Figure 2.

Schematic diagram for the role of multiple cutaneous DCs in the pathogenesis of human psoriasis. Damaged keratinocytes release self-nucleotide, which forms LL-37-self-nucleotides complexes. The complexes directly stimulate plasmacytoid DCs to produce a large amount of type I interferons, which leads to maturation and activation of myeloid DCs. Activated DCs are able to produce IL-12 and IL-23 which primes and stimulates Th1 and Th17 cells, respectively. In the psoriatic lesions, there are cellular aggregates, which mainly comprise skin-infiltrating mDCs and Th1/Th17 cells. The formation of DC-T cell clusters is associated with CCL19/CCR7 and CCL20/CCR6 chemokine axis, which ultimately drives chronic T cell activation in situ. Effector cytokines mainly produced by T cells induce keratinocyte proliferation and aberrant differentiation, which are key characteristics of psoriasis.
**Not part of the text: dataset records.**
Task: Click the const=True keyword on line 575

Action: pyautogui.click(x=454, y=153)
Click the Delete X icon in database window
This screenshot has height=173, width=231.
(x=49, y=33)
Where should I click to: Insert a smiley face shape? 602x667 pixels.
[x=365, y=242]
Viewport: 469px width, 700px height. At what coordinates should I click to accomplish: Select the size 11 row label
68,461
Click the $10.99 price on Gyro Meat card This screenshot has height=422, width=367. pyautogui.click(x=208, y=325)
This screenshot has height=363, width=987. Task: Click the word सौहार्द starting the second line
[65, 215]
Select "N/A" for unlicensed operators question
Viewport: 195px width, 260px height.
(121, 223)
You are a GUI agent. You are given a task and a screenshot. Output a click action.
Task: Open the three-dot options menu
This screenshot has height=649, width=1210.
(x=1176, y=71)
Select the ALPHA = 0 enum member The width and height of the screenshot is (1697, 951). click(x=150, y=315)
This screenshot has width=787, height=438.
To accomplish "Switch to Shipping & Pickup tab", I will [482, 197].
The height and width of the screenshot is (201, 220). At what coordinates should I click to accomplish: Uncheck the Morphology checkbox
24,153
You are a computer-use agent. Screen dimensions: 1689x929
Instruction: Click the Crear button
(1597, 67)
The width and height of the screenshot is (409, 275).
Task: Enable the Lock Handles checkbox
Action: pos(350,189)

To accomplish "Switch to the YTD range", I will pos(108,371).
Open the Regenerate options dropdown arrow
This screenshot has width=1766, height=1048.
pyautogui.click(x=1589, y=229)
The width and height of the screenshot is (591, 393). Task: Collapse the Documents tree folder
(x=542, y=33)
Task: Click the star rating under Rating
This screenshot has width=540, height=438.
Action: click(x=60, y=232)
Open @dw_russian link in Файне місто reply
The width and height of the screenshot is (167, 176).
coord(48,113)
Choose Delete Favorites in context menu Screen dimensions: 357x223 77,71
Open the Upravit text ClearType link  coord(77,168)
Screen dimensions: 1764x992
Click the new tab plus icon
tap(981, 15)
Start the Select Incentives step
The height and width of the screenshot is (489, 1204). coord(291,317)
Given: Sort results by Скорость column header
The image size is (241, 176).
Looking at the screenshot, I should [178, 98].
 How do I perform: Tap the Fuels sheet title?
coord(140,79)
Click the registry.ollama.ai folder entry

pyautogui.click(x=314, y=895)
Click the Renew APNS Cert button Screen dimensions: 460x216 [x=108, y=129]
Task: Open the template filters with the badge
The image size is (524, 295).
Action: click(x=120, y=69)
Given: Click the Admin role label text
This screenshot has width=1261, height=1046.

Cytokine-stimulated ketatinocytes also secrete chemokines, such as CCL20 and CXCL10, which efficiently recruit Th17 and Th1 cells into the lesions. Distinct inflammatory type of DCs, namely Tip-DCs arise in the psoriatic lesions and produce a large amount of pro-inflammatory cytokine to potentiate psoriatic inflammation. Recent studies have highlighted an autoimmune nature of psoriasis as psoriatic patients harbor self-reactive T cells clones against putative psoriasis autoantigens, including LL-37 and A disintegrin-like and metalloprotease domain containing thrombospondin type 1 motif-like 5 (ADAMTSL5).